I m probably missing something obvious, but i cant figure it out. I tried to reproduce partly the running statistics of a BatchNorm2d layer (while on train mode) but i dont seem to be able to get them right. It’s not like it matters, but i m just curious at this point what i m doing wrong. Here is my attempt:
class BatchNorm2d():
def __init__(self, epsilon=1e-05, momentum=0.1): # Using the same defaults as pytorch
"""
Expecting a tensor of shape (BS:[batch_size], C:[channels], H:[height], W:[width]).
"""
self.eval_mode = True
self.epsilon = epsilon
self.momentum = momentum
self.batches_processed_while_training = 0
self.running_tensor_mean = 0
self.running_tensor_var = 1.0
def __call__(self, tensor):
if not self.eval_mode: # TRAINING
self.C = tensor.shape[1]
current_tensor_mean = tensor.mean((0,2,3)) # Mean over the batch (0), the height(2) and the width (3) --> Shape: (3,)

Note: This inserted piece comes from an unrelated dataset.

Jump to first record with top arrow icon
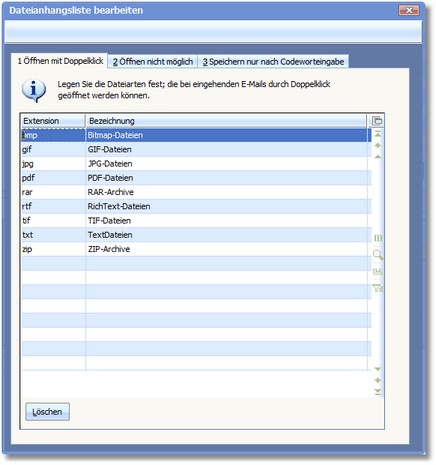[378, 134]
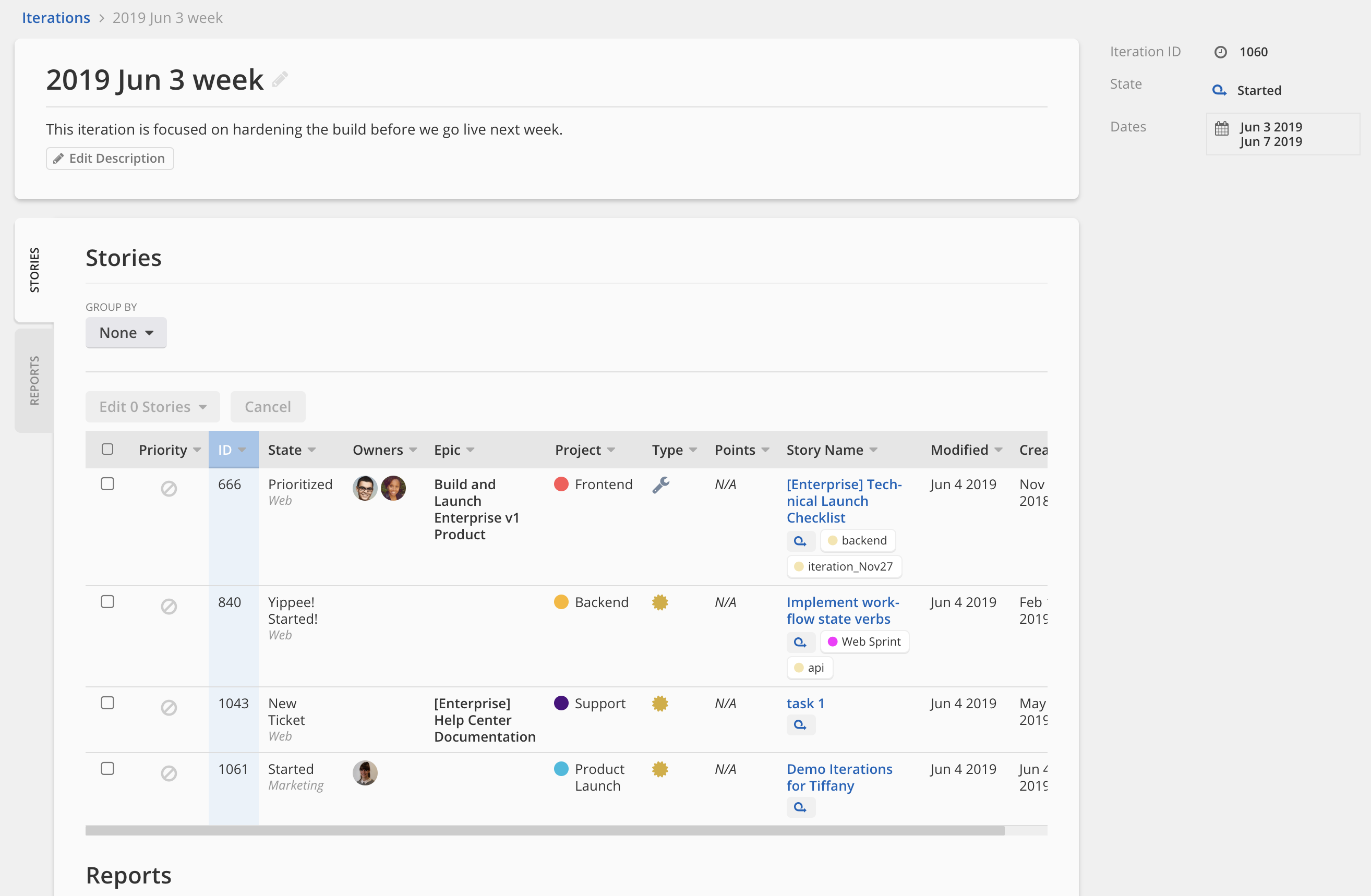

current_tensor_var = tensor.var((0,2,3), unbiased=False) # Variance (unbiased) over the batch (0), the height(2) and the width (3) --> Shape: (3,)

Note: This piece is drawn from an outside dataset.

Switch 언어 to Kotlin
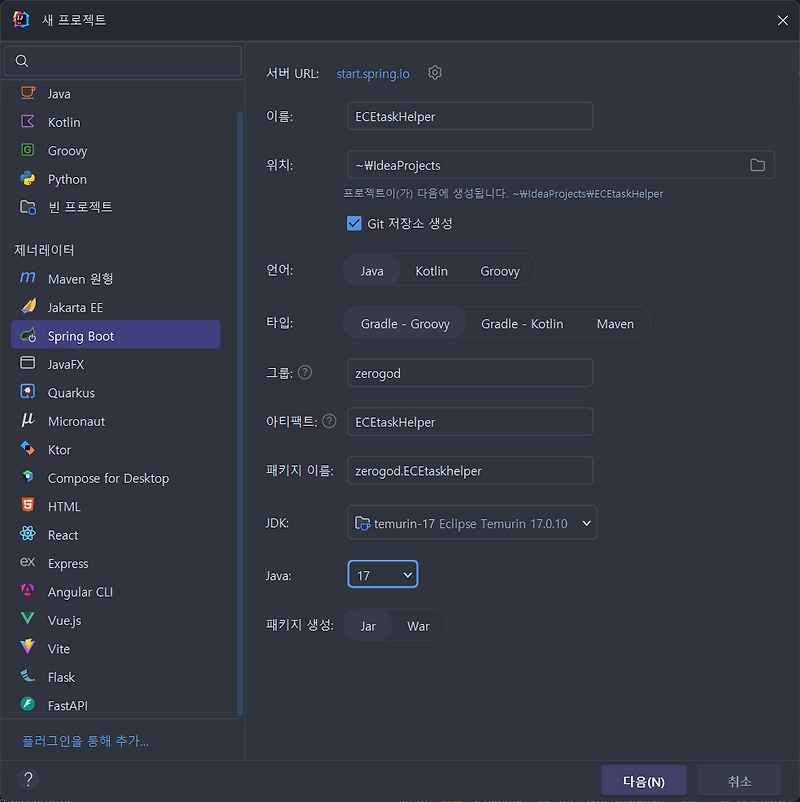800x802 pixels. tap(431, 270)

self.running_tensor_mean = (1-self.momentum)* self.running_tensor_mean + (self.momentum * current_tensor_mean)
self.running_tensor_var = (1-self.momentum)* self.running_tensor_var + (self.momentum * current_tensor_var)
self.batches_processed_while_training += 1
# The one 1-d (singleton) vectors need to be reshaped to (C, 1, 1) so that broadcasting will work as expected.
return (tensor - current_tensor_mean.reshape(self.C,1,1)) / torch.sqrt(current_tensor_var.reshape(self.C,1,1) + self.epsilon)
else:
pass
And when fed sequentially with 3 batches (of size 10) each of which is generated by torch.random.randn((10,3,8,8)) the output is the following (the ‘‘output’’ rows are [0,0,0,0:5] slices of the [10,3,8,8] shapes):
Batch1:
Output: tensor([-1.7355, 1.2432, -0.9514, 1.0702, 0.5833])
running mean: tensor([ 0.0031, -0.0098, -0.0050])
running var: tensor([1.0116, 0.9778, 1.0031])
Batch2:
Output: tensor([ 0.2073, -0.0832, 0.7110, 0.8565, 0.5534])
running mean: tensor([ 0.0332, 0.0244, -0.0110])
running var: tensor([1.0217, 0.9842, 0.9913])
Batch3:
Output: tensor([-0.4904, -0.3256, 2.0108, -1.0837, 1.0151])
running mean: tensor([0.0276, 0.0215, 0.0227])
running var: tensor([0.9963, 0.9632, 0.9768])
I compare the results with the ones obtained by torch.nn.BatchNorm2d on train mode:
Batch1:
Output: tensor([-1.7355, 1.2432, -0.9514, 1.0702, 0.5833], grad_fn=)
running mean: tensor([ 0.0031, -0.0098, -0.0050])
running var: tensor([1.0122, 0.9784, 1.0037])
Batch2:
Output: tensor([ 0.2073, -0.0832, 0.7110, 0.8565, 0.5534], grad_fn=)
running mean: tensor([ 0.0332, 0.0244, -0.0110])
running var: tensor([1.0227, 0.9852, 0.9923])
Batch3
Output: tensor([-0.4904, -0.3256, 2.0108, -1.0837, 1.0151], grad_fn=)
running mean: tensor([0.0276, 0.0215, 0.0227])
running var: tensor([0.9975, 0.9644, 0.9780])
Why is the running variance wrong? If not clear, i could provide a github link i guess. Thank you in advance.